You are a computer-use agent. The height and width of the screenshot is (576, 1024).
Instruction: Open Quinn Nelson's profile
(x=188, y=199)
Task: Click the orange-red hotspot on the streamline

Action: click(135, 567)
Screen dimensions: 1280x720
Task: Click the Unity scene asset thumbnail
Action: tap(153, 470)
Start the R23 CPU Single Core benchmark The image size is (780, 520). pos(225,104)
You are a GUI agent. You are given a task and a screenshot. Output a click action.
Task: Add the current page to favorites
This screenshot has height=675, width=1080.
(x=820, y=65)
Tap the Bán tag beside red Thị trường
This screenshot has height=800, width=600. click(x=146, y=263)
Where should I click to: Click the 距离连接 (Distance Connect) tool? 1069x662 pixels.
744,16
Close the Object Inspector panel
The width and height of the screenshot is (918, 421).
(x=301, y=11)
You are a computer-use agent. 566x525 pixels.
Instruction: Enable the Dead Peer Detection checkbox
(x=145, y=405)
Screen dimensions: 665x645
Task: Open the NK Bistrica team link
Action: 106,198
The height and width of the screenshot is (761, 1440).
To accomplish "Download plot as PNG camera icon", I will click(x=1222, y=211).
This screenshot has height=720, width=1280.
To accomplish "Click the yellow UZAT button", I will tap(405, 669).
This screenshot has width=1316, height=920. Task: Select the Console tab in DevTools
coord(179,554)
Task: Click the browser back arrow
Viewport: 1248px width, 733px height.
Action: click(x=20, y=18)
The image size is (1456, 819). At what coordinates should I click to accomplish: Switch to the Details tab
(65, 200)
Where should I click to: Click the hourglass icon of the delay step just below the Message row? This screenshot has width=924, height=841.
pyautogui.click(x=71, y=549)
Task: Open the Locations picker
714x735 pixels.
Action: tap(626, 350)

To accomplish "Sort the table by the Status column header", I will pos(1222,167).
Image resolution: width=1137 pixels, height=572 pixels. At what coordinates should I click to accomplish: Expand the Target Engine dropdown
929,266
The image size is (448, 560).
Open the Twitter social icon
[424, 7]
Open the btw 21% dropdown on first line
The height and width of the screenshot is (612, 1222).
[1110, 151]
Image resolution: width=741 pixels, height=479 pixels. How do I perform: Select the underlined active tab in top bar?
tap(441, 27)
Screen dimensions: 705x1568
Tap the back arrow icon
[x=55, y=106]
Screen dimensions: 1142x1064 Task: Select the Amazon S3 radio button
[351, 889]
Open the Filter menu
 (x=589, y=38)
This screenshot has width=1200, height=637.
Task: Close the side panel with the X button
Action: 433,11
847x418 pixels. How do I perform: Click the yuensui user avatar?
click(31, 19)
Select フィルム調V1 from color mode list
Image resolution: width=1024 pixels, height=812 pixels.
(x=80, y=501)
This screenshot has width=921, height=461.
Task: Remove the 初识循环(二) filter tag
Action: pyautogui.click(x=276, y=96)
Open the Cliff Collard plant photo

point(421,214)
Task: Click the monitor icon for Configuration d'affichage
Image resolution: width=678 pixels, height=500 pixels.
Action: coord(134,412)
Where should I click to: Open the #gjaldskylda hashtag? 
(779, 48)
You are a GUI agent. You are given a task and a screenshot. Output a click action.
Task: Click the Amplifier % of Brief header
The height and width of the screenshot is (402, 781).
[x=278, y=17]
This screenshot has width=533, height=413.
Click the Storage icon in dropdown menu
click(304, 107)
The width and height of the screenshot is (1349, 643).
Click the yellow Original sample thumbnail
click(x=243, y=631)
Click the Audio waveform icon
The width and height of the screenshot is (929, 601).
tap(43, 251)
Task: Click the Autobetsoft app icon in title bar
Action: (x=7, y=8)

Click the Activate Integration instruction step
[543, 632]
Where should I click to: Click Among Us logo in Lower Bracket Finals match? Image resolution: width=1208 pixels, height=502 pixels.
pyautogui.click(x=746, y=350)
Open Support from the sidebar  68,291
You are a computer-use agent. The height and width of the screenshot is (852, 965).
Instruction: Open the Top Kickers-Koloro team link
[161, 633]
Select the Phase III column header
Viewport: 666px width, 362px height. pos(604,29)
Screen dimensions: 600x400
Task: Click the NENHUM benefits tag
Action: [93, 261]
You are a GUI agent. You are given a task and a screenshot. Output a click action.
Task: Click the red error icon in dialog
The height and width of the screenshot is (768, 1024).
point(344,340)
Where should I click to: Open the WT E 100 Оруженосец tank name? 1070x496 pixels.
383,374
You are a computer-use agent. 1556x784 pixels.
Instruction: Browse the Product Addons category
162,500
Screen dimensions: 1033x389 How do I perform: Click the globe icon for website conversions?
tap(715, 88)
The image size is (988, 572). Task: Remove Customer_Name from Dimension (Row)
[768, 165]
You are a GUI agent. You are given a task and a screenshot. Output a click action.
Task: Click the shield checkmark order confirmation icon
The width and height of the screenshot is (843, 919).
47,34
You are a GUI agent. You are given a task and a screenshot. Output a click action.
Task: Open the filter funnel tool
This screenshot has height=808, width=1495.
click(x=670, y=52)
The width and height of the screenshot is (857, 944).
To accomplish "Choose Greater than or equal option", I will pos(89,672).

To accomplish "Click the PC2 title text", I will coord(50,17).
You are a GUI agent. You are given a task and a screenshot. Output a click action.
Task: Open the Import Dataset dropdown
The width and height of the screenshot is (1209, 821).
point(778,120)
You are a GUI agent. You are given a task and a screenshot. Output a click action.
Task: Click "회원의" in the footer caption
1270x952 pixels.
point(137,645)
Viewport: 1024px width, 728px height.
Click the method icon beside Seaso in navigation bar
————
DESCRIPTION OF THE TASK: Across the whole listing, show each line where the word "will" occurs.

ANSWER FOR THE TASK:
To accomplish "Download plot as PNG camera icon", I will click(x=1222, y=211).
To accomplish "Click the yellow UZAT button", I will tap(405, 669).
To accomplish "Sort the table by the Status column header", I will pos(1222,167).
To accomplish "Choose Greater than or equal option", I will pos(89,672).
To accomplish "Click the PC2 title text", I will coord(50,17).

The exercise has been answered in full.